Employment and Labor Law

When can there be a deemed acceptance of changes to terms and conditions of employment contracts?

Author: Madeleine Mould

Contracts of employment are binding on both parties but, if changes need to be made by the employer, what is the best way to do this? Usually the first step is to seek employees' agreement. If no agreement can be reached, the employer can attempt to impose changes unilaterally (risking constructive dismissal and breach of contract claims) or dismiss employees and offer them re-engagement on new terms and conditions (risking unfair dismissal claims). If an employer chooses to impose changes unilaterally, it is not always clear when an employee can be taken to have agreed.

Facts

In Abrahall & Others v Nottingham City Council & Anor, Nottingham City Council (NCC) sought to align the contracts of office workers with those of manual workers into a single status and grading system. This included standardised "spinal column points" whereby pay would increase annually until the employee reached the top of that grade. Previously, only the office workers had had contractual annual pay progression (largely regardless of performance).

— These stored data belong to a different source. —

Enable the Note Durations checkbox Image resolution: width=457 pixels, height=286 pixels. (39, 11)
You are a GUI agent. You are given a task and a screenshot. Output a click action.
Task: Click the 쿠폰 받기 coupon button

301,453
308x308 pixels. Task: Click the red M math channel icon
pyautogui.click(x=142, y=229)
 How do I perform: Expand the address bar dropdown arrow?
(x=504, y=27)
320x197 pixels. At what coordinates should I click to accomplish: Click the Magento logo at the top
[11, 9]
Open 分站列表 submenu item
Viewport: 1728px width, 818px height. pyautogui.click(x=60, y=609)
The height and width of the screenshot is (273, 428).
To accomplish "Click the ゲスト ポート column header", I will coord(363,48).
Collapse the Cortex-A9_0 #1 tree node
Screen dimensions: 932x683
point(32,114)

Because not all unions had yet agreed the changes, in March 2010 NCC decided to introduce new contracts of employments. It offered a cash incentive for employees to agree to new terms and conditions which would ultimately incorporate the collective agreement, when reached. Those who did not accept the cash incentive/variation were dismissed and offered re-engagement on the new terms and conditions. It was not made clear to the office workers that they would be losing contractual annual pay progression in signing the new contract and the language of the accompanying explanatory booklet suggested that annual progression up the spinal column would be automatic. The collective agreement was then agreed in August 2010, and continued to refer to the spinal column points and automatic annual pay progression.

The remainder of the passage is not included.